Received: 12 March 2005

Accepted: 29 June 2005

Published: 29 June 2005

Abstract

Background

Our institution recently introduced a novel internet accessible computer aided learning (iCAL) programme to complement existing surgical undergraduate teaching methods. On graduation of the first full cycle of undergraduate students to whom this resource was available we assessed the utility of this new teaching facility.

Method

The computer programme prospectively records usage of the system on an individual user basis. We evaluated the utilisation of the web-based programme and its impact on class ranking changes from an entry-test evaluation to an exit examination in surgery.

Results

74.4% of students were able to access iCAL from off-campus internet access. The majority of iCAL usage (64.6%) took place during working hours (08:00–18:00) with little usage on the weekend (21.1%). Working hours usage was positively associated with improvement in class rank (P = 0.025, n = 148) but out-of hours usage was not (P = 0.306). Usage during weekdays was associated with improved rank (P = 0.04), whereas weekend usage was not (P = 0.504). There were no significant differences in usage between genders (P = 0.3). Usage of the iCAL system was positively correlated with improvement in class rank from the entry to the exit examination (P = 0.046). Students with lower ranks on entry examination, were found to use the computer system more frequently (P = 0.01).

Conclusion

Electronic learning complements traditional teaching methods in undergraduate surgical teaching. Its is more frequently used by students achieving lower class ranking with traditional teaching methods, and this usage is associated with improvements in class ranking.

Background

Medicine has become increasingly complex and the challenges faced by the medical education system are becoming even greater. Higher levels of technical and scientific knowledge are required as well as effective communication and management skills. Acquisition of this knowledge must be achieved within a finite time period. In addition the clinical opportunities for medical students are diminishing with decreasing length of hospital stay for many surgical procedures. This environment has led to the search for novel teaching methods to deliver undergraduate medical education.

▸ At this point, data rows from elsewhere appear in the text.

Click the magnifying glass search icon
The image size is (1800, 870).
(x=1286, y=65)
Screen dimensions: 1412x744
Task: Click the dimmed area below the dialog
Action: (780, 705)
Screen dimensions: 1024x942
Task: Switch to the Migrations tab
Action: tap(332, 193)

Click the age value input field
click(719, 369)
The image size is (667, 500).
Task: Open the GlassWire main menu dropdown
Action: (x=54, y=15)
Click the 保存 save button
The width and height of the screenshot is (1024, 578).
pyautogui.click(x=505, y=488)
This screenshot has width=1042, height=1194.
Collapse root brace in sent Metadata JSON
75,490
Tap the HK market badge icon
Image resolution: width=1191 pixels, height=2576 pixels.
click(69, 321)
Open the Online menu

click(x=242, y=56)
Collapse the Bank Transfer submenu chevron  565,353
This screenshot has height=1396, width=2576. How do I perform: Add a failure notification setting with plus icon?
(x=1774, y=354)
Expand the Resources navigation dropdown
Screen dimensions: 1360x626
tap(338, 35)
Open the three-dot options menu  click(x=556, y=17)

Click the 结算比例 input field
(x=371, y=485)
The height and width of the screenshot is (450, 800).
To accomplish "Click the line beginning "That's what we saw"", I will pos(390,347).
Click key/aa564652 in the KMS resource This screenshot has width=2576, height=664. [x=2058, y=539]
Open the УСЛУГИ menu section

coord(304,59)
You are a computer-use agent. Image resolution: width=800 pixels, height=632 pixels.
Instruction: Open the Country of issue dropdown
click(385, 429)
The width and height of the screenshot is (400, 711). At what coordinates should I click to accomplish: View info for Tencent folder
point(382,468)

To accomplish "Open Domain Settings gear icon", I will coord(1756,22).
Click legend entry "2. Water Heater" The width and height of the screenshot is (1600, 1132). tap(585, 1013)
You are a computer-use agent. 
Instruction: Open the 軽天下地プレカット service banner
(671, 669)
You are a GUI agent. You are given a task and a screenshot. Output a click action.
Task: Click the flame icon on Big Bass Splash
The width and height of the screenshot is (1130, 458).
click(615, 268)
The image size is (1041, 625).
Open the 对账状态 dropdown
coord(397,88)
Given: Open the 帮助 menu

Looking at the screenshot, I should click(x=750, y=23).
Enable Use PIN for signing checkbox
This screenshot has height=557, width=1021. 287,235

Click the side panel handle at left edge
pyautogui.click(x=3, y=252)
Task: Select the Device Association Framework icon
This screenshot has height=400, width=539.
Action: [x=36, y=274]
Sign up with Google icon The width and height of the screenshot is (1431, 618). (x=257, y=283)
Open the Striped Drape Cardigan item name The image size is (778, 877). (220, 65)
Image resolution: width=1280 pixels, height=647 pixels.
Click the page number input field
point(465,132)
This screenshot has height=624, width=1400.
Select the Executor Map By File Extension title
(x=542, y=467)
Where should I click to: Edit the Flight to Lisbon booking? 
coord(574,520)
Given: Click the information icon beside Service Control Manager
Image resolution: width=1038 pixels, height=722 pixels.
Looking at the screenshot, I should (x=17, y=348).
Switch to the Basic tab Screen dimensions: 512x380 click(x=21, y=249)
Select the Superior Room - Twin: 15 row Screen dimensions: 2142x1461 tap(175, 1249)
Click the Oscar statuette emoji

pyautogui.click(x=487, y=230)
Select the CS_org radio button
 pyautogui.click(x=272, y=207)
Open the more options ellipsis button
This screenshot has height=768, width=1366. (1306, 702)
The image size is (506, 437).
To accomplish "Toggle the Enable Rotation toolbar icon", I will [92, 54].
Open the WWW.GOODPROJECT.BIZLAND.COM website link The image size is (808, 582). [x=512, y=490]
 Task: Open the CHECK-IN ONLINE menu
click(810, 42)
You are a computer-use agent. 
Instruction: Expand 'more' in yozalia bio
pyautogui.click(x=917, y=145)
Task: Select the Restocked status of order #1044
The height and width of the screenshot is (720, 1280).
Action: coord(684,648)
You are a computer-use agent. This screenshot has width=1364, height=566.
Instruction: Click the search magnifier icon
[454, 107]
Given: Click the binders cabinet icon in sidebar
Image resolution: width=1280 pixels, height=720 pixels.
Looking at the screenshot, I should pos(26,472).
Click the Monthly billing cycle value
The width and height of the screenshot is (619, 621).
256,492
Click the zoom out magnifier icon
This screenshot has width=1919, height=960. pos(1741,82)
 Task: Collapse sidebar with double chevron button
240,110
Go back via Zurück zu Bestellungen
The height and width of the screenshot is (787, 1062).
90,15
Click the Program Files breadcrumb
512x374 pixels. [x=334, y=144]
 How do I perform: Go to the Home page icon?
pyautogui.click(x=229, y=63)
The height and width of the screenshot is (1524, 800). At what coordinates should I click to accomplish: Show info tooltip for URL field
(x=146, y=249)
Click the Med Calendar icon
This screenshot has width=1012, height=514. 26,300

Computer aided learning (CAL) offers distinct advantages over conventional teaching methods, including the potential for multimedia applications with a significant interactive content. Not only may text be presented, but in addition, tables, images, video and animation can be integrated into dynamic packages. In this manner multimedia education strategies offer potential strategic advantages over traditional paper based material. The system is very flexible allowing a lecturer to update and upload data in the package and to monitor an individual student's activity. An internet-based computer aided learning (iCAL) programme has the additional advantage of access from an off-site location at any hour of the day. Unfortunately the establishment of the infrastructure for iCAL is quite costly and the cost to benefit analysis of undergraduate iCAL has been questioned[1] The Department of Surgery at University College Dublin, Ireland, has recently introduced an iCAL package for undergraduate education. We wished to evaluate the effectiveness of this programme following the first complete cycle of undergraduate medical students.

Methods

Medical undergraduates at University College Dublin (UCD) have a forty two week training period in surgery. This is divided in two parts, a 28-week period and a 14-week period. Students are allocated clinical attachments to hospital surgical services and rotated though the spectrum of surgical specialities. During these rotations they participate in ward, theatre and outpatient activities but have no clinical responsibilities. Clinical "by the bedside" teaching with clinical lectures in small groups is provided. In addition a formal lecture programme is delivered and library facilities are provided for independent learning. This structure is the same in the initial 28 week and the later 14 week periods. The clinical sites are identical, and clinical rotations are organised so that all students get an exposure to all surgical specialties over the course of their training over the entire 42 week period. Whether an individual student goes through a particular rotation in the initial 28 weeks or the later 14 weeks, is a random allocation.

At the end of the first period of the programme, undergraduates have a surgical examination consisting of a multiple choice paper and a clinical examination. For the purposes of this paper this is referred to as the entry examination. At the end of the second period of the course students take the final exit examination in surgery. The exit exam also consists of a multiple choice exam and clinical exam with an additional written short answer examination.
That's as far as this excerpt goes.